** Start **
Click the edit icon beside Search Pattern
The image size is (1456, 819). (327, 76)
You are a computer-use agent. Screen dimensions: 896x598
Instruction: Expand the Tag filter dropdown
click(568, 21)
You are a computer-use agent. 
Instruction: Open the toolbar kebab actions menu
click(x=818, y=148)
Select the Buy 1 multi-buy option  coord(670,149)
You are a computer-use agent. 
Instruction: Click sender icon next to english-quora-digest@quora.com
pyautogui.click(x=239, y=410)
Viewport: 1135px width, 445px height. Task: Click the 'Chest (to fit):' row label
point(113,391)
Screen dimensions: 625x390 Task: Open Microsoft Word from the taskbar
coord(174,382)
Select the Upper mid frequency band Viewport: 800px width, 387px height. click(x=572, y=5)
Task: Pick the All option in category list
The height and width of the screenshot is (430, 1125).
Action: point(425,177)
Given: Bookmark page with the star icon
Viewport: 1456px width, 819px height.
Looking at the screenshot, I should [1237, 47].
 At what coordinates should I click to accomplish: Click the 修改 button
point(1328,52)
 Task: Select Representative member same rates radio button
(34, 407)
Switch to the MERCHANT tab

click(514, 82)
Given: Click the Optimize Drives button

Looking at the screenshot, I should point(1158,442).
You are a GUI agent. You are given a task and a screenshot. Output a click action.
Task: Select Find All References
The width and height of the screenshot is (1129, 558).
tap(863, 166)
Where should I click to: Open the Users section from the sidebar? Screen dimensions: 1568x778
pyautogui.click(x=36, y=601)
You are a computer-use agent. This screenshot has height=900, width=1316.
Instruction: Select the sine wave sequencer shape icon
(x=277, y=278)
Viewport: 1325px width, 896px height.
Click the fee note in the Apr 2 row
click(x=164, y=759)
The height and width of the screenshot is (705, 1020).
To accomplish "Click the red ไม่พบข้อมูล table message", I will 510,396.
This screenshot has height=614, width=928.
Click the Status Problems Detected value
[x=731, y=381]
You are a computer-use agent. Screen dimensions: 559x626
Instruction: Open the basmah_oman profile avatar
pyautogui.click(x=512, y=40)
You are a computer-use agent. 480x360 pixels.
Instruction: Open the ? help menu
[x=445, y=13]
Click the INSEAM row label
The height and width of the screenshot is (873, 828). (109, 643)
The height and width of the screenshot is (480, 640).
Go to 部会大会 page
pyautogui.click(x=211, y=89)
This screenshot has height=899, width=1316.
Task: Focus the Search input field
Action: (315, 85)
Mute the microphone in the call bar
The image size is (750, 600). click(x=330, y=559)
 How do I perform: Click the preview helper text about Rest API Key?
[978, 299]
** End **
_EXERCISE TASK_
Please rewrite the listing starting at the line that contains "You are a computer-use agent. Screen dimensions: 559x626" and ending at the end of the listing, changing "row label" to "row heading" and leaving everything else the same.

_IN RESPONSE_
You are a computer-use agent. Screen dimensions: 559x626
Instruction: Open the basmah_oman profile avatar
pyautogui.click(x=512, y=40)
You are a computer-use agent. 480x360 pixels.
Instruction: Open the ? help menu
[x=445, y=13]
Click the INSEAM row heading
The height and width of the screenshot is (873, 828). (109, 643)
The height and width of the screenshot is (480, 640).
Go to 部会大会 page
pyautogui.click(x=211, y=89)
This screenshot has height=899, width=1316.
Task: Focus the Search input field
Action: (315, 85)
Mute the microphone in the call bar
The image size is (750, 600). click(x=330, y=559)
 How do I perform: Click the preview helper text about Rest API Key?
[978, 299]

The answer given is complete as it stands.